Assim foi, por meses. Na correria antes das festas de fim de ano, me dei conta que naquele dia não tinha me deparado com o Leon. Lendo as notícias na internet, uma, em especial, chamou minha atenção: “Idoso atropelado num cruzamento no centro – carregava saco cujo conteúdo ficou espalhado na rua”. Leon Pinheiro está hospitalizado no Divina Providência e chama por Maria... Li as últimas palavras já com a certeza de que a Maria era eu e voei para lá, com o coração na mão.

- Sou a Maria que o Seu Leon Pinheiro chama.

- É parente? – Não, sou vizinha. Ele não tem ninguém.

– Entre, então, porque ele não para de chamá-la!

Leon, deitado no leito, tinha cara de desespero profundo; a perna engessada. Quase não podia falar. Quando me viu, serenou, ensaiou um sorriso dolorido e puxou algo debaixo do travesseiro. – É a chave do apartamento. Entra lá e saberá o que fazer. Desde o dia em que pronunciou o meu nome, sabia que podia contar contigo. Saí e disse que voltaria, mesmo ainda em dúvida de que missão me havia sido delegada.

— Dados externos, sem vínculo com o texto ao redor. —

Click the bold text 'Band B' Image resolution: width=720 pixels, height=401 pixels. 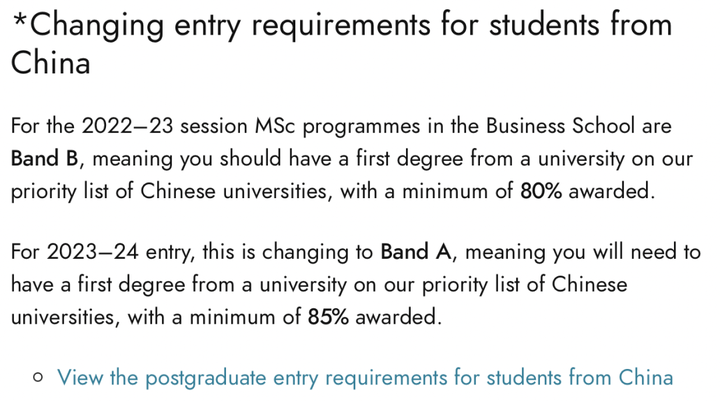[45, 158]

Entrei silenciosamente no apartamento de Leon. Tudo imaculadamente limpo. Fui de aposento em aposento, até me deparar com um quarto cheio de sacos. Sacos cheios! Um, dois, três... 365 sacos! Em cada um, havia a anotação, em letra caprichosamente traçada: Para os meninos do Presídio Central; para as meninas do Lar de Miriam; para as crianças do Hospital Santa Casa; para as vovós do Asilo Padre Cacique... E assim fui lendo, como pude, as mais de três centenas de bilhetinhos, porque as lágrimas teimavam em cair, embaçando a minha visão...E em todos, uma assinatura: Papai Noel. Claro! Papai Le-on!

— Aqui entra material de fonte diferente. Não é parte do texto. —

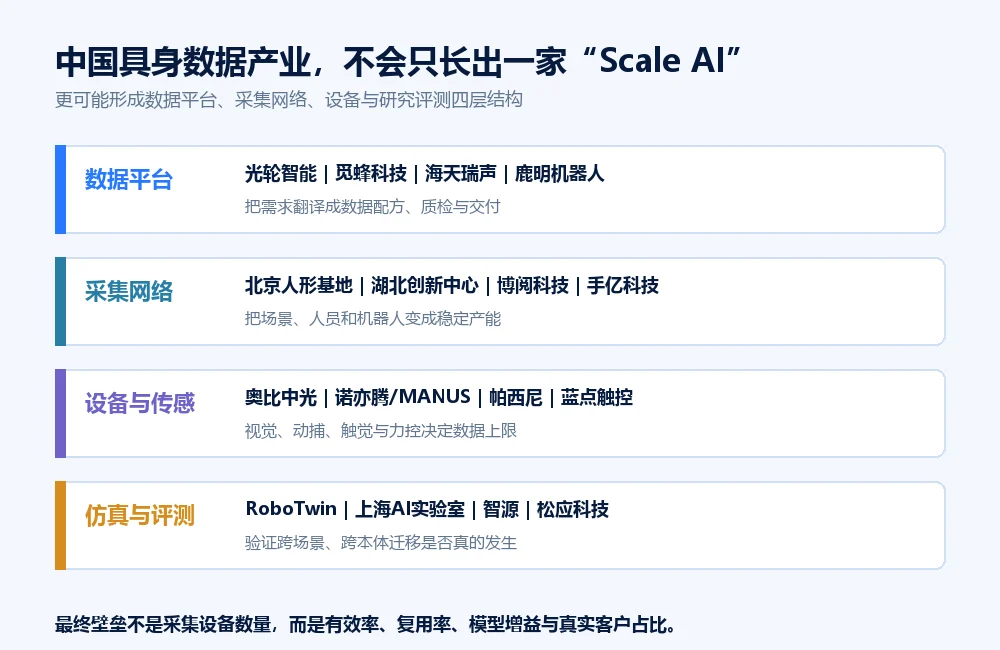Click the purple accent bar beside 设备与传感
This screenshot has width=1000, height=650.
coord(61,413)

Pedi ajuda a amigos, parentes, vizinhos, para que os sacos de Papai Leon chegassem, sãos e salvos, ao seu destino. Ao retirar o último, notei que um pequeno saco tinha ficado no chão e me abaixei para pegá-lo. Parecia vazio. Também tinha um bilhetinho: Para Maria, do Papai Noel. Abri, curiosa, e dentro encontrei outro saco, igual aos de Leon. Entendi a mensagem – ele tinha me tornado parceira de sua missão, antes mesmo de saber que não poderia completá-la sem a minha ajuda.

No dia de Natal, fui visitar Leon e o encontrei sorridente, recuperando as energias. Já o tinha avisado da missão cumprida. Fui desejar-lhe Feliz Natal e mostrar que a parceria havia sido aceita – levei 365 sacos, iguais aos dele, pronta para imitá-lo na mais gloriosa jornada que alguém pode empreender – a da solidariedade!


Desejo a todos um feliz e abençoado Natal e que em seus corações reservem um espaço para a solidariedade – seja a de um sorriso, a de um aperto de mão, a de um abraço ou a de uma pequena lembrança que traduza o seu carinho para quem nada tem. Também sou Maria. Nivia Maria, como minha bisavó, minha avó e minha mãe. Também conheci um Leon, meu pai, Luiz Carlos. Eles me ensinaram a ser solidária. A historinha fica por conta da minha emoção e da arte maravilhosa de juntar as palavras, dando-lhes um sentido. E escrevendo-as com amor. Todas as palavras que eu juntar ainda vão ser poucas para traduzir o agradecimento a todos vocês, queridos amigos, que me brindaram, neste ano, com o melhor presente que alguém que escreve pode receber – a sua atenciosa leitura!